### TASK DIRECTIONS:
Copy out the listing word for word, starting with the line that contains "Screen dimensions: 365x176" and going on through the line that contains "the hamburger Menu", both included.

### LISTED ENTRIES:
########

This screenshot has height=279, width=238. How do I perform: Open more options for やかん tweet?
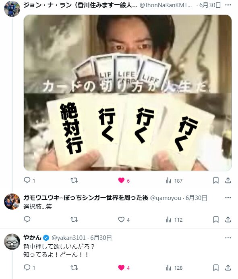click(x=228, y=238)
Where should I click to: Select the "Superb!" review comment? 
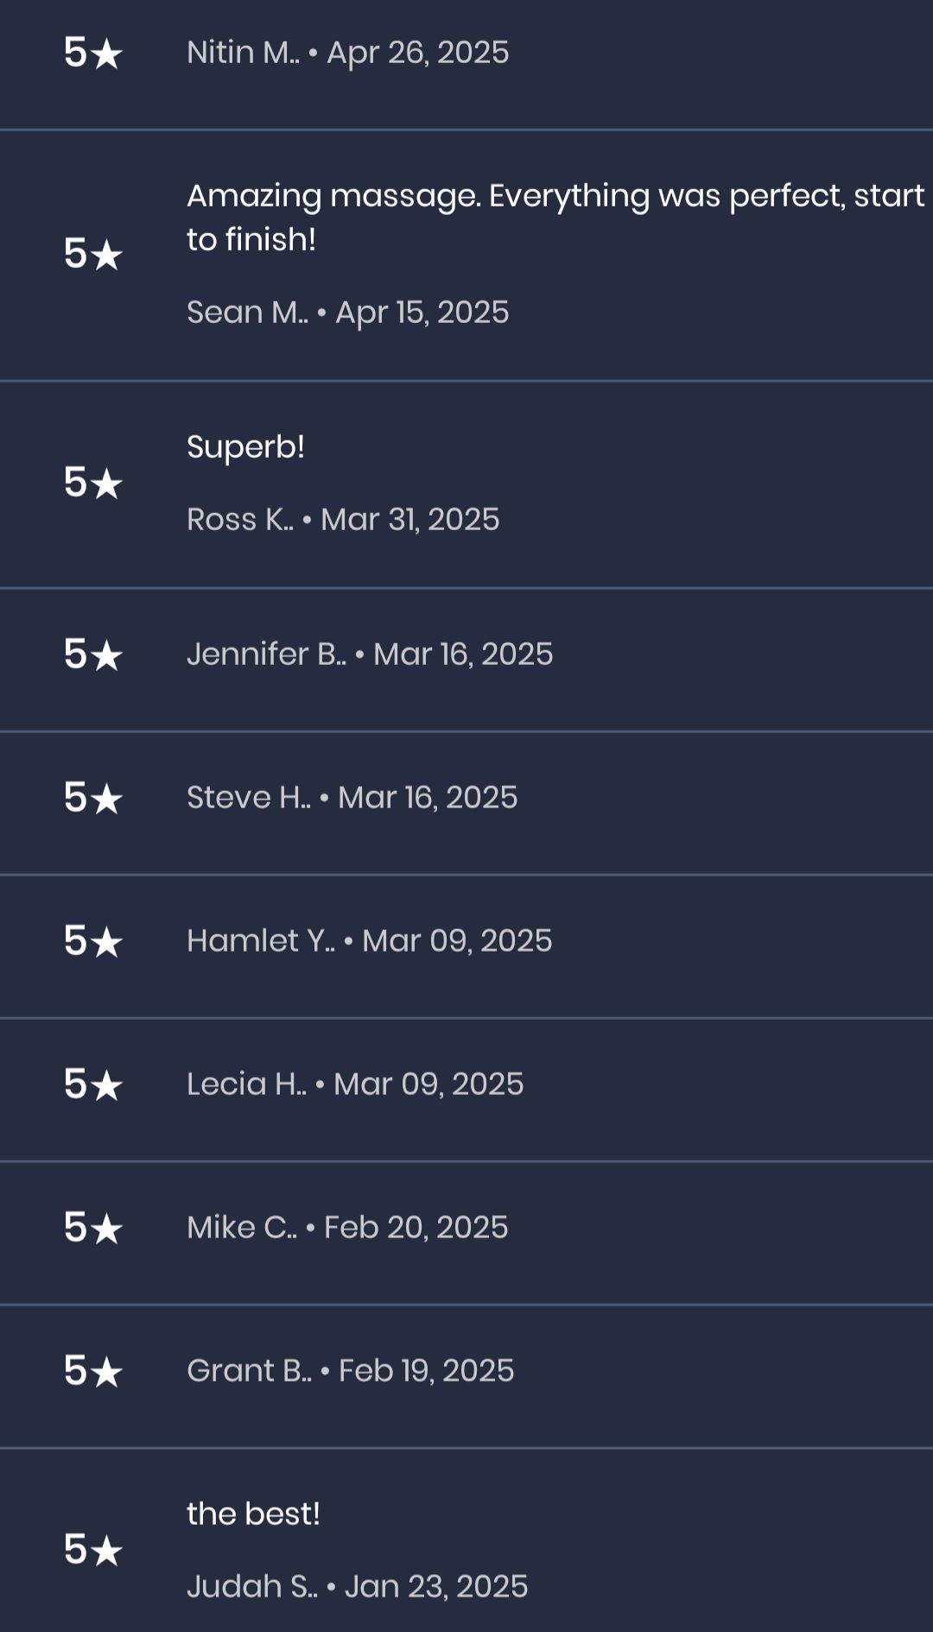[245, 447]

########

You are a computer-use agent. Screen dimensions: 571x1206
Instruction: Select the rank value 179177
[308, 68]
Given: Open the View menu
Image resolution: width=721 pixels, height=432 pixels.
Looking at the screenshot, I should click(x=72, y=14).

########

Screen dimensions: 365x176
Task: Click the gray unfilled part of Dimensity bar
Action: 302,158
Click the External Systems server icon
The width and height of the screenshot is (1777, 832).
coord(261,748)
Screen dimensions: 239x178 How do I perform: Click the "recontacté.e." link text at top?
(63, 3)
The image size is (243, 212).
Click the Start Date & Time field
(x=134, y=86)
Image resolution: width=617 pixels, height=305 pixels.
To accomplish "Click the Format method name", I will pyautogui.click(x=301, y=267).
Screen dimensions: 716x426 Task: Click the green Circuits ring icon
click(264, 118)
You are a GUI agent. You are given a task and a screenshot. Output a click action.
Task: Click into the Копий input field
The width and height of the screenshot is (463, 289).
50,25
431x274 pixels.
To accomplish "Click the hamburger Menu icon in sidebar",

########

### EXERCISE ANSWER:
Screen dimensions: 365x176
Task: Click the gray unfilled part of Dimensity bar
Action: 302,158
Click the External Systems server icon
The width and height of the screenshot is (1777, 832).
coord(261,748)
Screen dimensions: 239x178 How do I perform: Click the "recontacté.e." link text at top?
(63, 3)
The image size is (243, 212).
Click the Start Date & Time field
(x=134, y=86)
Image resolution: width=617 pixels, height=305 pixels.
To accomplish "Click the Format method name", I will pyautogui.click(x=301, y=267).
Screen dimensions: 716x426 Task: Click the green Circuits ring icon
click(264, 118)
You are a GUI agent. You are given a task and a screenshot. Output a click action.
Task: Click into the Копий input field
The width and height of the screenshot is (463, 289).
50,25
431x274 pixels.
To accomplish "Click the hamburger Menu icon in sidebar",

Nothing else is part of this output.